Lirik Roman Dalam Lagu
Di tahun 1950-an, lirik lagu yang berkembang masih
diwarnai dengan semangat patriotisme. Hal ini disebabkan semangat perjuangan
dan proklamasi Indonesia termindset ke seluruh aspek masyarakat, tidak
terkecuali para komponis sekalipun. Namun demikian, bukan berarti lirik-lirik
roman tidak mendapat tempat dalam ungkapan lewat lagu. Ada juga lagu-lagu cinta
pada masa itu, tetapi dengan bahasa
santun dan terbungkus dalam sastra yang menghindari ungkapan tabu, yang
tidak boleh didengar semua usia. Lirik serupa ini banyak ditulis oleh komponis
besar Indonesia , salah satunya Ismail Marzuki. Sebagai contoh, bagaimana
Ismail Marzuki menyatakan isi hatinya lewat lagu Juwita Malam,
tak jemu-jemu
mata mata memandang,
aku namakan
dikau juwita malam
Banyak lagi lagu lainnya yang mengungkap dalam
bahasa santun seperti di atas. Tradisi ini bertahan sekitar belasan tahun saja.
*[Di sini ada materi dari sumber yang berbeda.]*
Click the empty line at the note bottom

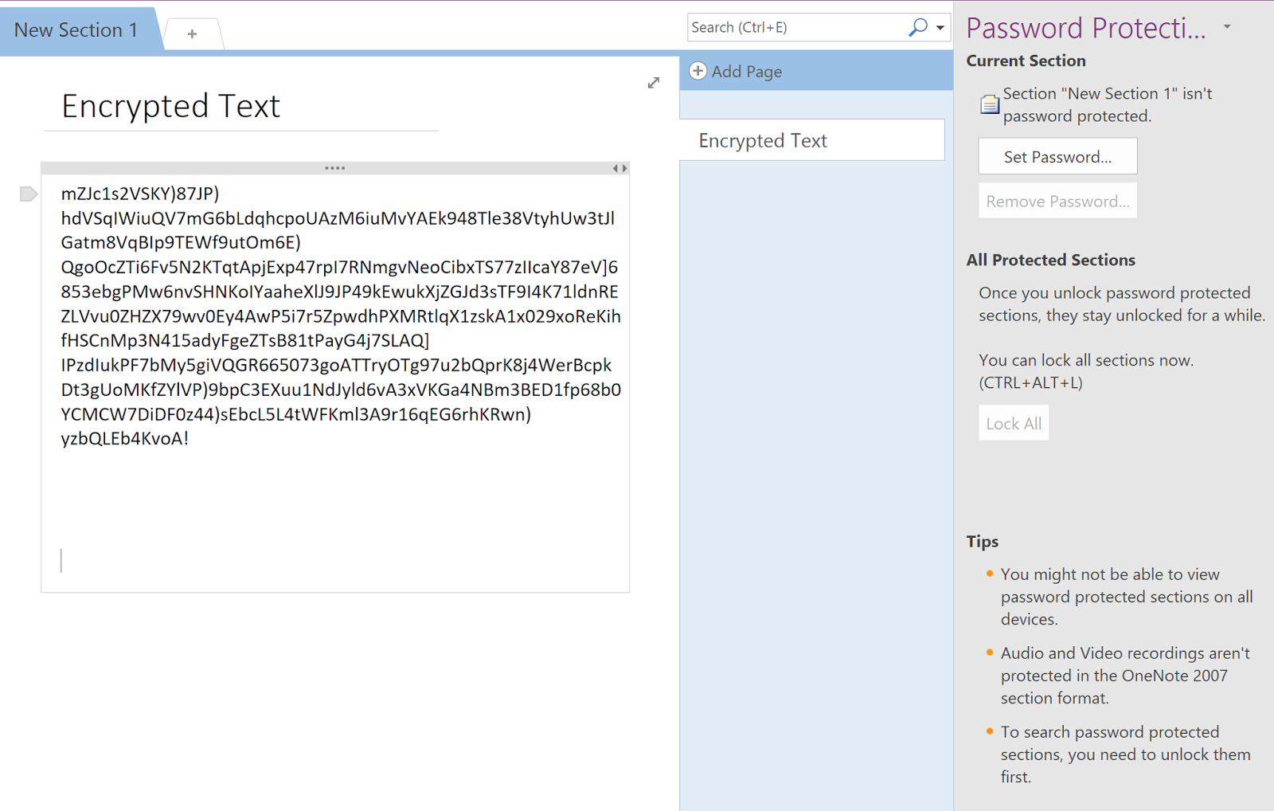coord(239,560)
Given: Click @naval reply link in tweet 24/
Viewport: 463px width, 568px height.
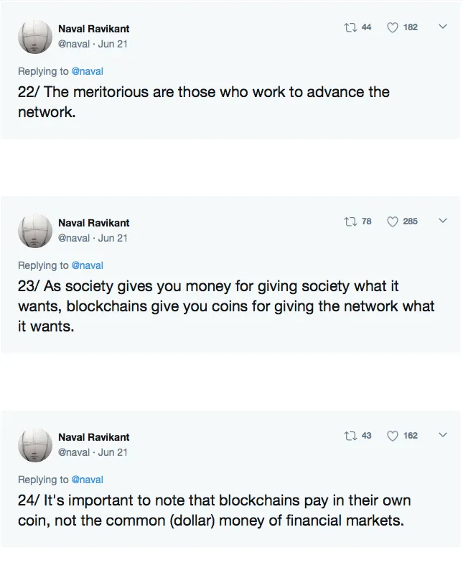Looking at the screenshot, I should [87, 480].
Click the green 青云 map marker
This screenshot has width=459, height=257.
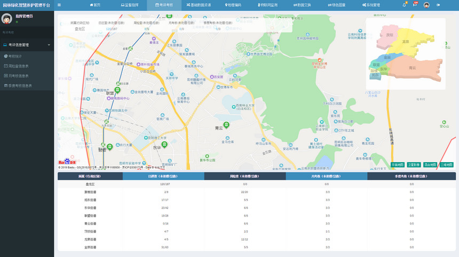tap(226, 124)
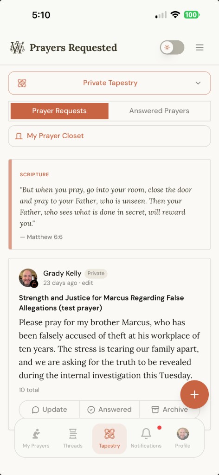Viewport: 219px width, 475px height.
Task: Open Profile from bottom navigation
Action: (x=183, y=438)
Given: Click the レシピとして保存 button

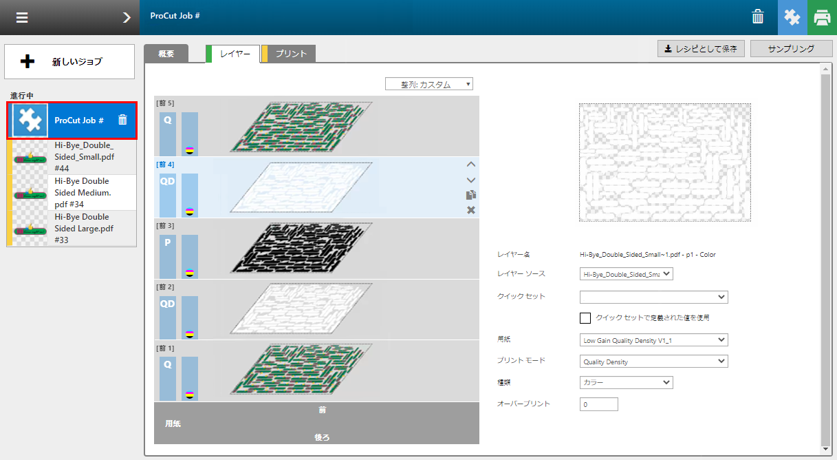Looking at the screenshot, I should click(x=701, y=49).
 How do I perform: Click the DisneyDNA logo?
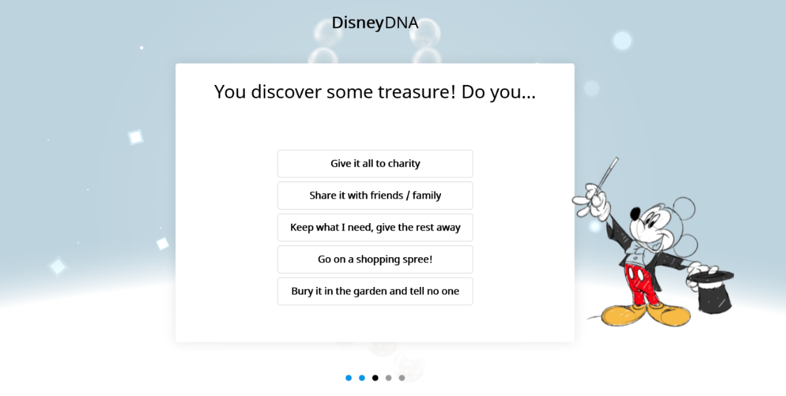pyautogui.click(x=375, y=23)
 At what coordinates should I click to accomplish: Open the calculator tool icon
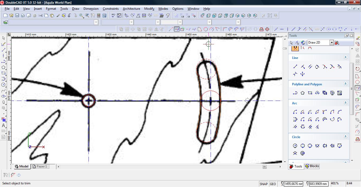(x=99, y=16)
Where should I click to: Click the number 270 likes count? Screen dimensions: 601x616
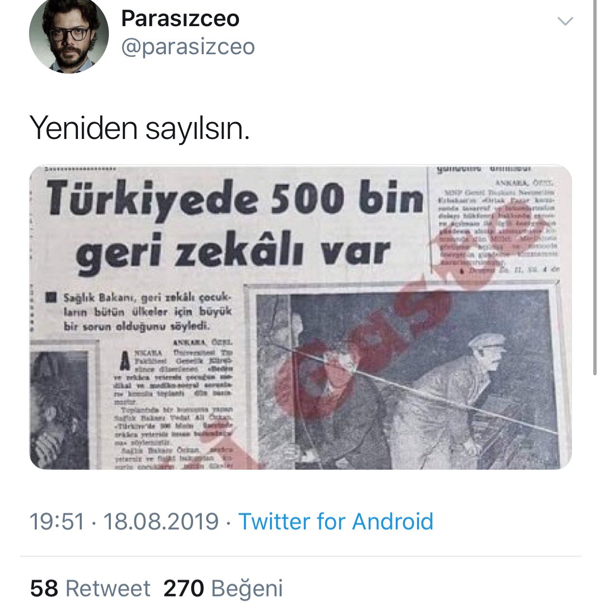(x=184, y=588)
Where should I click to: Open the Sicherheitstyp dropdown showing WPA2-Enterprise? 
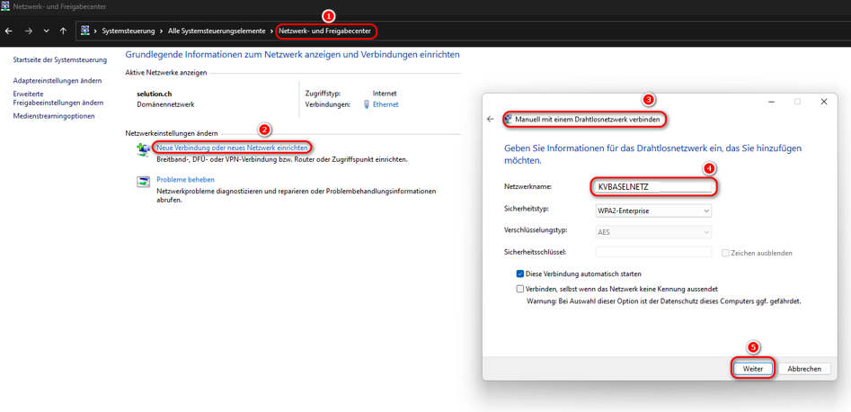pos(653,210)
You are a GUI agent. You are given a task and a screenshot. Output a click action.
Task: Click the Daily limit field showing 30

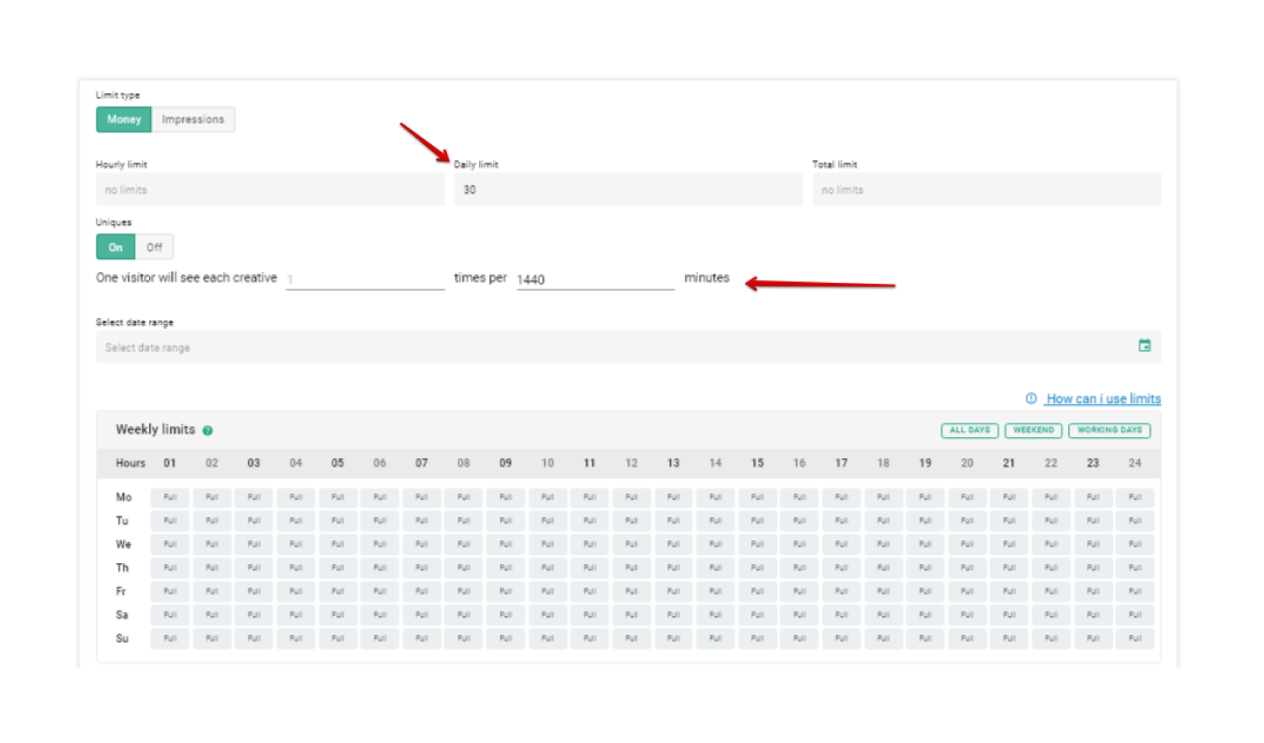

Pertengahan tahun 1960-an, lirik lagu sedikit terbuka mengungkap suasana hati
romantis yang dulunya disebut lagu-lagu asmara. Meskipun pada saat itu masih
banyak juga lagu-lagu romantis yang bertahan dengan bahasa perumpaan seperti
yang pernah dilantunkan Lilis Suryani dengan lirik,
Semalam hati
kurisau
Mengenang
dikau
Kasihku
seorang
Atau lagu yang di nyanyikan Erni Djohan dengan
lirik,
Mengapa ku
tak boleh
Berkawan
dengan tetangga
Aku belum
milikmu
Hanya kawan
biasa
Atau lagu karya dan dinyanyikan Titik Puspa dengan
ungkapan lebih berani seperti,
Kekasihku
marah-marah
Kekasihku
marah-marah
Minta cium
pipi yang kanan
Aku geli, ha,
ha ,ha
Di Banda Aceh, lagu karya Titik Puspa ini banyak
kritikan dari para orang-orang tua dan guru-guru masa itu, akhir tahun 1060-an.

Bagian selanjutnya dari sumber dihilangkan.